As discussões sobre a proteção da área com a criação de um parque nacional começaram em 2001. A ideia inicial era proteger um território de cerca de 900 mil hectares, mas interesses econômicos de mineradoras que buscavam as pedras de ametistas da região e empresas de energia eólica provocaram o atraso na definição de como seria o parque.
Em 2017, o Boqueirão da Onça ganhou destaque com a descoberta de uma jazida de ametista que provocou uma corrida com cerca de 20 mil garimpeiros de todo o Brasil. As comunidades locais reclamam de abusos e violência, além da extração de madeira, caça de animais silvestres e furto dos rebanhos.

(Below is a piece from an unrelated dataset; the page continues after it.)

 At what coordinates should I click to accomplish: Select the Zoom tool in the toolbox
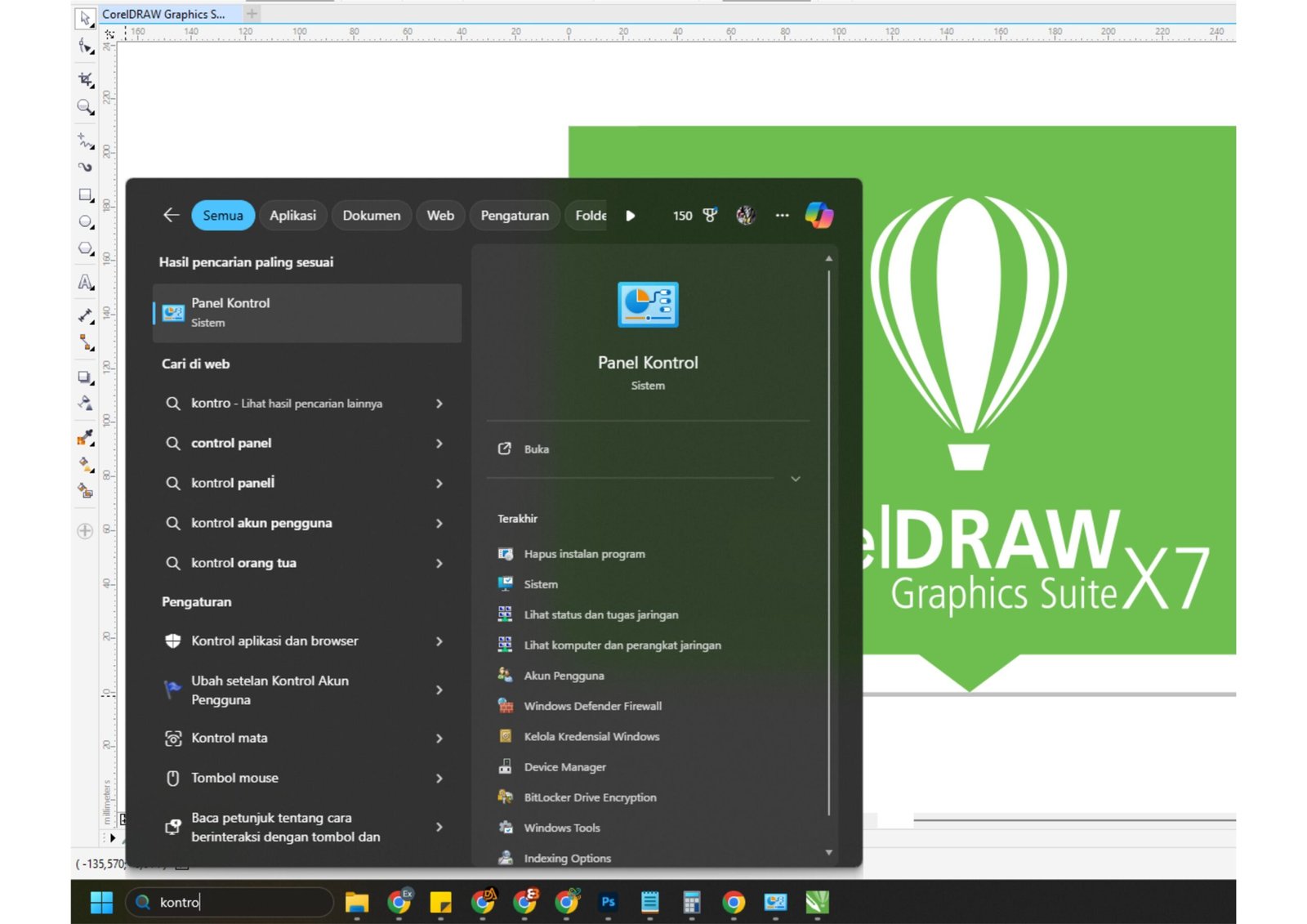pos(84,109)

Image captionO Boqueirão da Onça ganhou destaque com a descoberta de uma jazida de ametista que provocou uma corrida de milhares de garimpeiros | Foto: Rogério Cunha
A definição só veio em 2017, quando se decidiu criar um parque nacional numa parte do bioma e a APA na outra. A diferença crucial entre as duas é que, diferente do parque nacional, na APA pode haver atividades econômicas, desde que respeite as regras do decreto que cria a área de proteção ambiental. A área do garimpo, contudo, ficou de fora das duas áreas.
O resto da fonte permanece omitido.